Once upon a time, Preston and I read The Road by Cormac McCarthy. His aunt hated it, his brother hated it and we . . . well, we didn't hate it. We appreciated it. But it wasn't heartwarming by any means. The writing is sparse and gray, echoing the book's tone itself and although I couldn't put it down, it was simultaneously painful to pick up. I'm not going to "spoiler alert" this, so I won't go too deep into the plot itself, but imagine a dark, post-apocalyptic world with little food, hope, or quotation marks. Thus is The Road.
A few chapters into it, I had a horrible dream that found you, me and everyone we know in similar Road-like conditions (as opposed to Roadhouse conditions, which would have been awesome and far less frightening. Maybe). The dream sufficiently freaked me out, so I didn't want to keep reading but Preston assured me that it got better. The next night, I had another dream in which husband had made a fluffy pastel book cover for The Road so I'd be less scared. Even in my dream, he still really wanted me to finish . . . mostly, I think, so we could talk about the last paragraph. (Norman Maclean, anyone?)

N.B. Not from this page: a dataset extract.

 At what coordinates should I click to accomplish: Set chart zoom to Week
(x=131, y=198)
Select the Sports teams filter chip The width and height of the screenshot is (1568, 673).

When I woke up, I decided to compromise, using a fluffy pastel birthday card as a bookmark. Success! Fooling me out of my own emotions with color is fun! I finally finished the book.
I tell this story to tell another: the movie's coming out this Thanksgiving, and we've recently discovered a really strange movie tie-in: Survive the Road: the video game. It's a post apocalyptic Oregon Trail! Unfortunately, you can't hunt buffalo and (spoiler alert) you always die. And boy howdy, this time around it's not diphtheria.
Our mockery of such a strange, inappropriate way of advertising the movie has led us down the slippery slope of full blown obsession with the game. Much like the book (and perhaps the movie, I don't know yet) the game is long and depressing but for some reason, I can't stop thinking about it. So here it is: http://www.survivetheroadgame.com. Someone please try to beat it for me. Then tell me how.
And, if you would, spell it out for me in butterflies.